- Complete the following:
a. List every person, place, publication, and committee that the article on local lockdowns mentions by name.
b. Echo word for word the part of the article on local lockdowns that begins at the words "At the BEIS" and stops after "There is none.".

A version of this article was first published in The Times
Ever since I heard Matt Hancock, in a recent interview, extol the virtues of getting seven hours sleep a night through this pandemic, I’ve been thinking about what keeps me awake at night. At the top of my list is the government’s planning – or complete lack of it – for local lockdowns. As a Bradford MP, I’ve been closely monitoring how the Government is approaching local outbreaks and, so far, the response hasn’t been good enough.
The Government is right to take action to prevent the spread of coronavirus in a targeted way, but surely this must come with proper support for the areas affected. The instruction to ‘stay at home’ must be underpinned by an economic package to enable workers to do just this. One without the other won’t work.
At the BEIS Select Committee, I questioned the Business Secretary Alok Sharma on what additional help is available to businesses and workers in a local lockdown.
The answer? There is none.

- Given entries:

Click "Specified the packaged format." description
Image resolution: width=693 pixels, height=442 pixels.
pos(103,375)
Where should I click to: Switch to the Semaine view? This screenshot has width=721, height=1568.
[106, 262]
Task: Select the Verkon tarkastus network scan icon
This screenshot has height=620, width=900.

==

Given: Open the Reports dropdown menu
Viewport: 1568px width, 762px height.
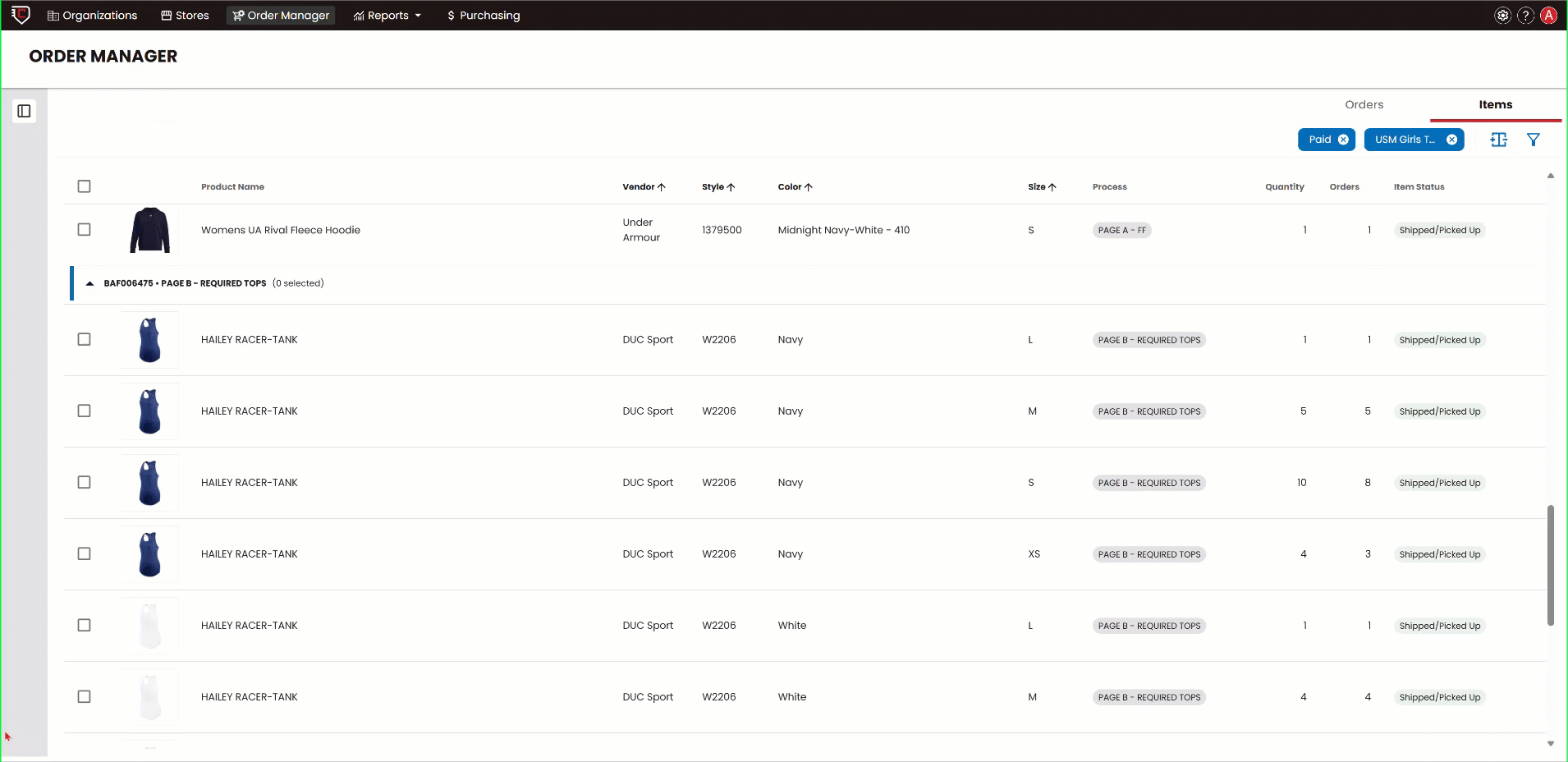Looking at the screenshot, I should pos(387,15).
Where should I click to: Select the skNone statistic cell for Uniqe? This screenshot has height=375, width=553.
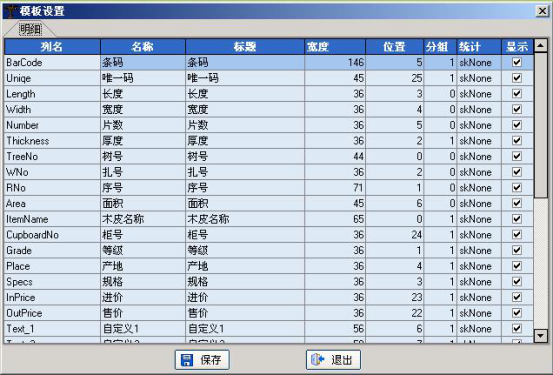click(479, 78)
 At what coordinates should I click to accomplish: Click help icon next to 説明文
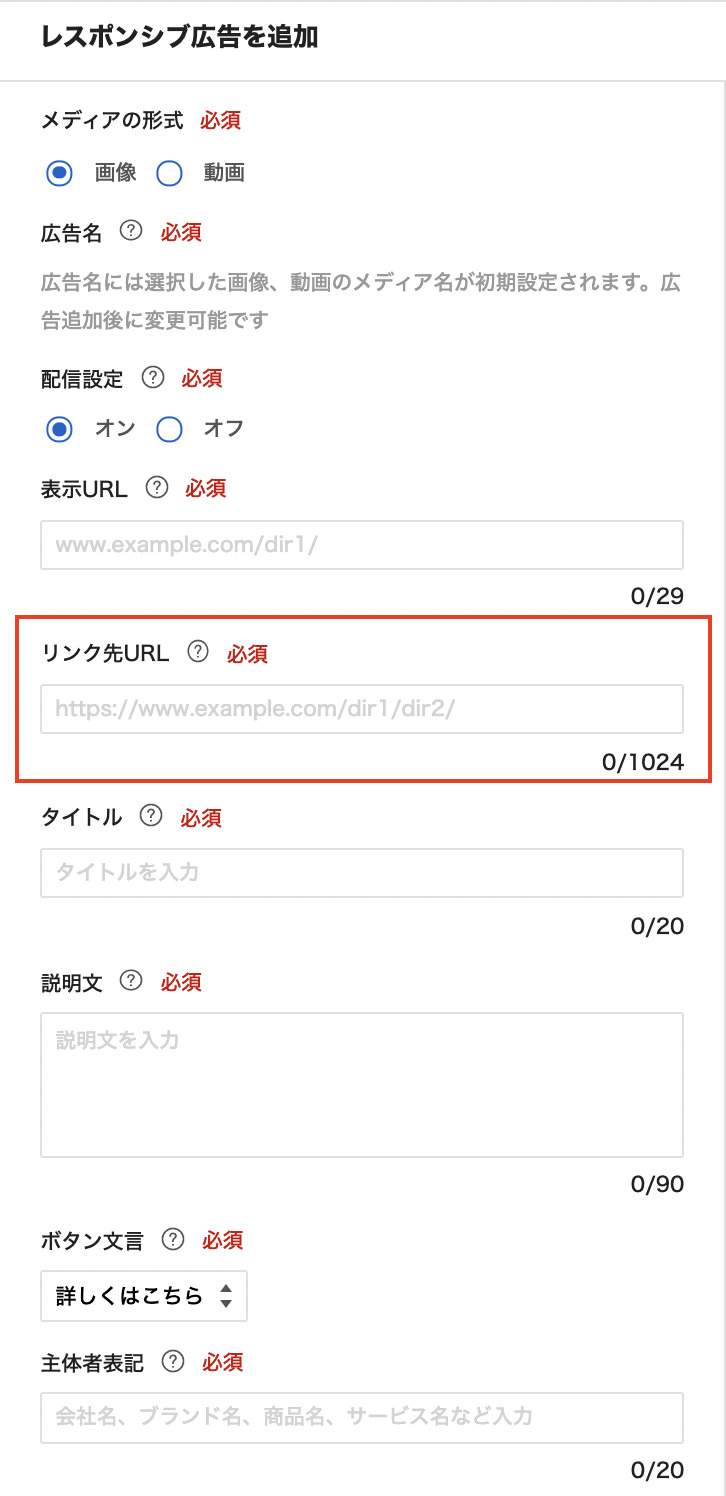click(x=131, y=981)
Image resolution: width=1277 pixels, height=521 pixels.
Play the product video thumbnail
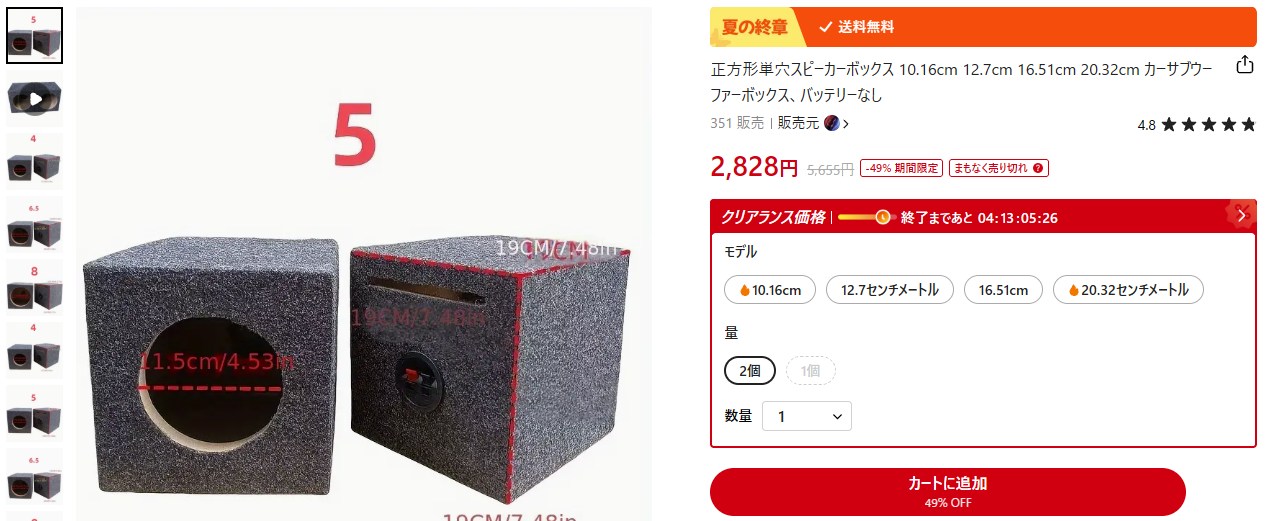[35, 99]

- Answers to the exercises:
a. The Times, Matt Hancock, Bradford, BEIS Select Committee, Alok Sharma

b.
At the BEIS Select Committee, I questioned the Business Secretary Alok Sharma on what additional help is available to businesses and workers in a local lockdown.
The answer? There is none.